Input material section start

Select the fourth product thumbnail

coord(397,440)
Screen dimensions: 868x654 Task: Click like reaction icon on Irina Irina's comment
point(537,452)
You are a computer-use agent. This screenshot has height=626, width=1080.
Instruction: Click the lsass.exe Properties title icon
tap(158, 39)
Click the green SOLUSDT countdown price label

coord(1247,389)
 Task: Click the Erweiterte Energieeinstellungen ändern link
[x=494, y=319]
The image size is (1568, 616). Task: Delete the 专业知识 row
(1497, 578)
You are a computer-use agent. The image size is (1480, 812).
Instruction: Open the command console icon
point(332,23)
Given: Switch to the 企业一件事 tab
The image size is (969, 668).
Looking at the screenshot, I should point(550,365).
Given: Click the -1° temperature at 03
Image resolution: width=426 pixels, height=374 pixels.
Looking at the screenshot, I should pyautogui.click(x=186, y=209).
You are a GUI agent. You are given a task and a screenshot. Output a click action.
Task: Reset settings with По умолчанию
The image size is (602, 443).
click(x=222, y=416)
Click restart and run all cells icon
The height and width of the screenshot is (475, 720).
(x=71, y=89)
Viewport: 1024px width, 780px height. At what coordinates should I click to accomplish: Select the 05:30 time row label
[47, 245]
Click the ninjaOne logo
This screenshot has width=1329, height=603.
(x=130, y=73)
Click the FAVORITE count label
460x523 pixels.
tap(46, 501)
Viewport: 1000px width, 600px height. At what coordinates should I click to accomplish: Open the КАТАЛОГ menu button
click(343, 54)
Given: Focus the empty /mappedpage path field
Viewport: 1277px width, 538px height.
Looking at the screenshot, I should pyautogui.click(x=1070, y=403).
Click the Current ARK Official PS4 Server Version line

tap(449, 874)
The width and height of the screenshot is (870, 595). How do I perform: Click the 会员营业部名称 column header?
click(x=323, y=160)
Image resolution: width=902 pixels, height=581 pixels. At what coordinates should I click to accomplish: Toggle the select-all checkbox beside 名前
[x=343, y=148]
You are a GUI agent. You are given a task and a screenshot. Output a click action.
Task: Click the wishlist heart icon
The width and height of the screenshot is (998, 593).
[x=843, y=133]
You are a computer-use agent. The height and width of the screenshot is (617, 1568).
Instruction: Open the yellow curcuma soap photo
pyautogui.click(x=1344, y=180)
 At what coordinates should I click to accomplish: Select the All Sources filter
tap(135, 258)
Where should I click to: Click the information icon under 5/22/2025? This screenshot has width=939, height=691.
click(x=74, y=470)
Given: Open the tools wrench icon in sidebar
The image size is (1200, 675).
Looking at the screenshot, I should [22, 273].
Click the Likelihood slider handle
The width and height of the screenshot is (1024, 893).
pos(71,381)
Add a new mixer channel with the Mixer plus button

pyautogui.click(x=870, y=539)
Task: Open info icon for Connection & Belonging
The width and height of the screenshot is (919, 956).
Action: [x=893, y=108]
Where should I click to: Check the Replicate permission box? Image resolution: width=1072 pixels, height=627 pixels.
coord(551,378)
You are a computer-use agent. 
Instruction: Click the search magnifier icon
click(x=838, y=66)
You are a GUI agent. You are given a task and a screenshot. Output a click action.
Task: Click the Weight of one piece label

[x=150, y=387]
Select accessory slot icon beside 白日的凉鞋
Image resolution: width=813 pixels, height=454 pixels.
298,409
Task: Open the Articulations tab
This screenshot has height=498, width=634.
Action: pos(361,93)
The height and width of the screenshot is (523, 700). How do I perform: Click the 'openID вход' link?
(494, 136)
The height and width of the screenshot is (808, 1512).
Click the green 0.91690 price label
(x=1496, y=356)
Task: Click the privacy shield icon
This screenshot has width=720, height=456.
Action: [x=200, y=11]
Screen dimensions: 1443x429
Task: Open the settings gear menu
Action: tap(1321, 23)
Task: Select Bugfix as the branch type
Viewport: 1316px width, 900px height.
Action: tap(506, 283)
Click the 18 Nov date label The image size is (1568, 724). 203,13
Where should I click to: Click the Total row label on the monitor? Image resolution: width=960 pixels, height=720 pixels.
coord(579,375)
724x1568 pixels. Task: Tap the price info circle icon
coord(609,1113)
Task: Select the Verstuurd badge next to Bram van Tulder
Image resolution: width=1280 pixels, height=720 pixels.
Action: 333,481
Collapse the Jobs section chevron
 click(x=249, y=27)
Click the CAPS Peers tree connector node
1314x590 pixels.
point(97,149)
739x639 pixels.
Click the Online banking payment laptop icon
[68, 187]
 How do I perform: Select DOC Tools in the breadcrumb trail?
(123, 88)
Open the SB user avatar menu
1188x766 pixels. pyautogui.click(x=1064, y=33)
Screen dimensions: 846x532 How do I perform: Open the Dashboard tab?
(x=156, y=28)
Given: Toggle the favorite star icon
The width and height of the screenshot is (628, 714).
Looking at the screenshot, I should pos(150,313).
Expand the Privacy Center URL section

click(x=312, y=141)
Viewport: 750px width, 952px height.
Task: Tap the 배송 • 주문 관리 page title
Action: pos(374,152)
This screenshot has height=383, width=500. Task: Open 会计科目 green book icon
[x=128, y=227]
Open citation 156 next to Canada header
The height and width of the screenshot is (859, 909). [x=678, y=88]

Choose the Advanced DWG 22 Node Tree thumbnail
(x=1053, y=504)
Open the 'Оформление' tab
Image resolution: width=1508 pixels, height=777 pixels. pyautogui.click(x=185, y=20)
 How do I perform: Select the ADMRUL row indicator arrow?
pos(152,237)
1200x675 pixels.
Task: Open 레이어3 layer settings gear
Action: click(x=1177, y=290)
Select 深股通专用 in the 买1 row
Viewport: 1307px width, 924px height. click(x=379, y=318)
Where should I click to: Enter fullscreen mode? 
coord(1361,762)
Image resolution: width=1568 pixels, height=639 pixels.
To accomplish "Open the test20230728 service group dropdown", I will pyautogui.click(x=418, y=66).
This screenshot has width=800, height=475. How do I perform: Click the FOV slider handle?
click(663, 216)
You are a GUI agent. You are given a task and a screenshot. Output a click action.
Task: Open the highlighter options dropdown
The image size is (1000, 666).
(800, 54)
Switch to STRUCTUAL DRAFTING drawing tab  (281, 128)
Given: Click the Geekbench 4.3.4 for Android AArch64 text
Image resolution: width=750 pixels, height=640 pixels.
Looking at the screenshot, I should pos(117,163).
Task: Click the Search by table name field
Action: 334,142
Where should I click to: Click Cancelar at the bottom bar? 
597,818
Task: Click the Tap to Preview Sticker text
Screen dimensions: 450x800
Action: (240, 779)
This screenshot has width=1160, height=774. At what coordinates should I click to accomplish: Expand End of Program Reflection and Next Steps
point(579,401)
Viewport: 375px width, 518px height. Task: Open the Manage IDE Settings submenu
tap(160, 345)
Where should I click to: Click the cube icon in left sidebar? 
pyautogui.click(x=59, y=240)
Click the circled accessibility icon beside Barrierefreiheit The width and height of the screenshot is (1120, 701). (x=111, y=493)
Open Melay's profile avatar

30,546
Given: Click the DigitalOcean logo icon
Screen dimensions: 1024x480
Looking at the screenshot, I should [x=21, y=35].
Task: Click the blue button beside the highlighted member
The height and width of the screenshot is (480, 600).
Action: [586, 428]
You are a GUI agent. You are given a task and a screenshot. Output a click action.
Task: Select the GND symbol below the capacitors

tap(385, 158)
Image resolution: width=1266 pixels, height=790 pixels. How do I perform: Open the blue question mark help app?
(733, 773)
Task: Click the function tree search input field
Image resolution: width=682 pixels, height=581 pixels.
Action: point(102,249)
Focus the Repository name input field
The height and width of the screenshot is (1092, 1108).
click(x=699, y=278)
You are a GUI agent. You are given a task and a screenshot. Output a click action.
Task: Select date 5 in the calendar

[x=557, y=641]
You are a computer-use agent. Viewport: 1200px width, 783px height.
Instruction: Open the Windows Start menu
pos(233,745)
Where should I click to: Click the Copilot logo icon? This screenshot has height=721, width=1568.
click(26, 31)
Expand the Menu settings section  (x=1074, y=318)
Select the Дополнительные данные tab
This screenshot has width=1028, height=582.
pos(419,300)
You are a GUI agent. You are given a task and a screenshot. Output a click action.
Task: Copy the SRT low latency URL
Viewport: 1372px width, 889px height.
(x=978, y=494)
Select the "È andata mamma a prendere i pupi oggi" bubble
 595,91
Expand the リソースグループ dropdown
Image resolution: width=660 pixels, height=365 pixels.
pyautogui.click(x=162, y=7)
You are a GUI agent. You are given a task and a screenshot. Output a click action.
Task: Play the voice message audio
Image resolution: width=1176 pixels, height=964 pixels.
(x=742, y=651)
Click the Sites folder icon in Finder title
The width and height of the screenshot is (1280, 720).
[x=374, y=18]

Input material section end

--- Your assignment ---
Please show all lines from the entries that contain the word "text".

--- Written solution ---
Given: Click the Geekbench 4.3.4 for Android AArch64 text
Task: Click the Tap to Preview Sticker text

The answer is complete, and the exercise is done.